Desde que tengo memoria me ha fascinado el tema de los vampiros, esas criaturas sedientas de sangre. Aunque debo aclarar que este interés tiene mucho que ver con la imagen que de ellos nos dan las películas, en especial Drácula, y series de televisión estadounidenses. Últimamente con el auge de cierta saga de libros, una gran cantidad de personas ha mostrado interés en estos seres, un interés que me gusta llamar desabrido o hueco, ya que realmente no se sienten atraídos por los supuestos poderes que poseen los vampiros, sólo les atrae la moda de ver a un actor relativamente guapo con colmillos.
Lo que pocas personas logran percibir es el misticismo que transmiten los vampiros, tomando como base la obra de Bram Stoker, los vampiros tienen un control sobre casi todo: el tiempo, las fuerzas de la naturaleza y la mente de sus víctimas.
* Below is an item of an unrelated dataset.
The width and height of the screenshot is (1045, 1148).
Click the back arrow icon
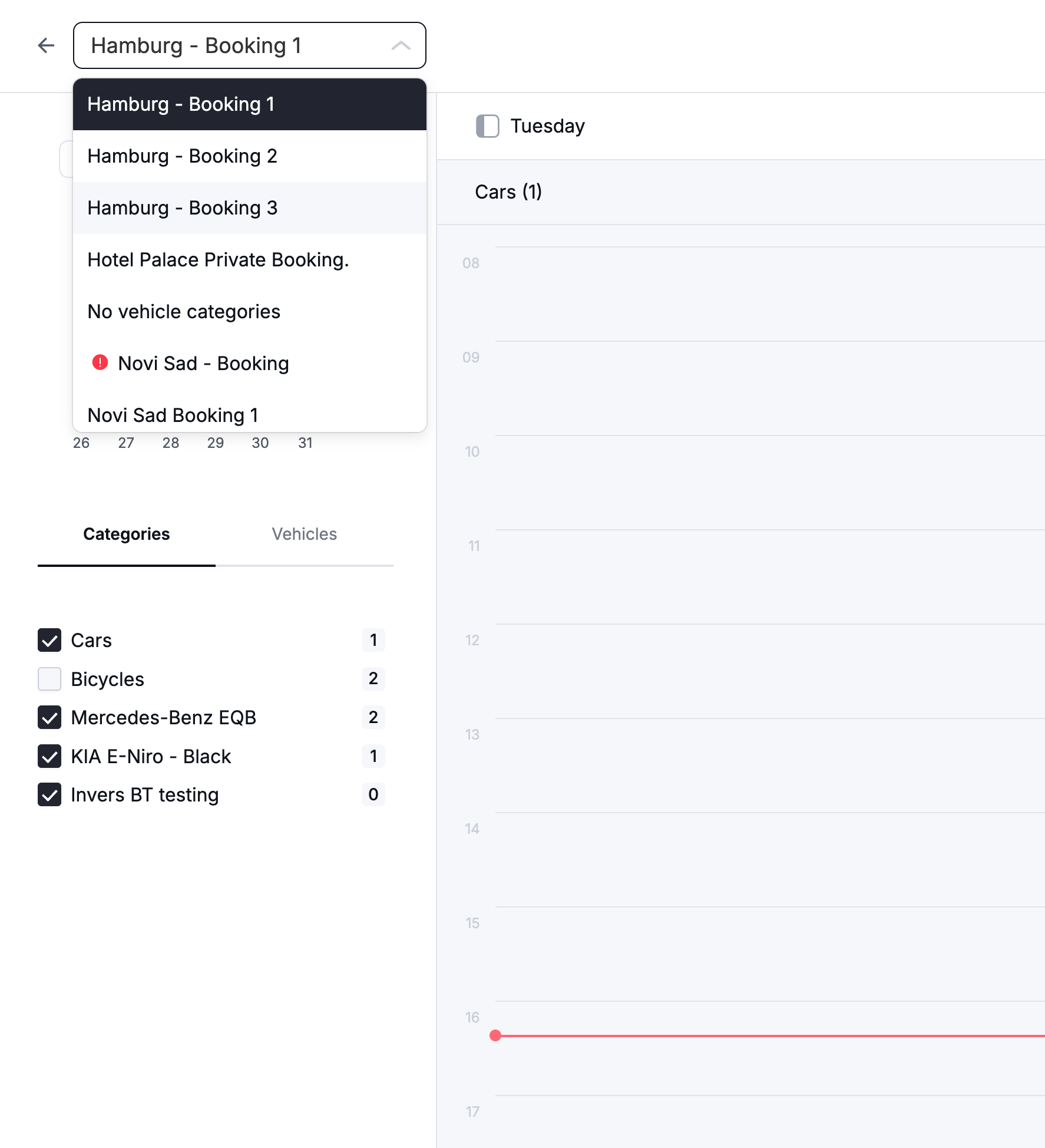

Pero no sólo por eso es que me llaman la atención, también lo que representa para ellos ser parte de un grupo que si bien convive con la humanidad con normalidad, están separados al mismo tiempo y la personalidad que muchos escritores les confieren a estos personajes logran es atractivo del que hablo.
Usualmente son personajes con un gran sufrimiento, que sienten que no hay nada nuevo ni nada que les dé una razón para vivir; y al mismo tiempo la televisión se ha encargado de darles ciertas características o atributos para hacerlos más atractivos como es la gran carga erótica reflejada tanto en la actitud, la vestimenta o la forma en que hablan y miran, factor que resulta en que al actor que interpreta al vampiro aunque no sea muy agraciado físicamente, por todo el conjunto resulta atrayente al público femenino.
Aunque he de confesar que mi vampiro favorito es Drácula interpretado por Gary Oldman no puedo dejar de lado a Ernesto, y estoy segura que aquellos que veían el once cuando estaban chavitos también lo recordarán.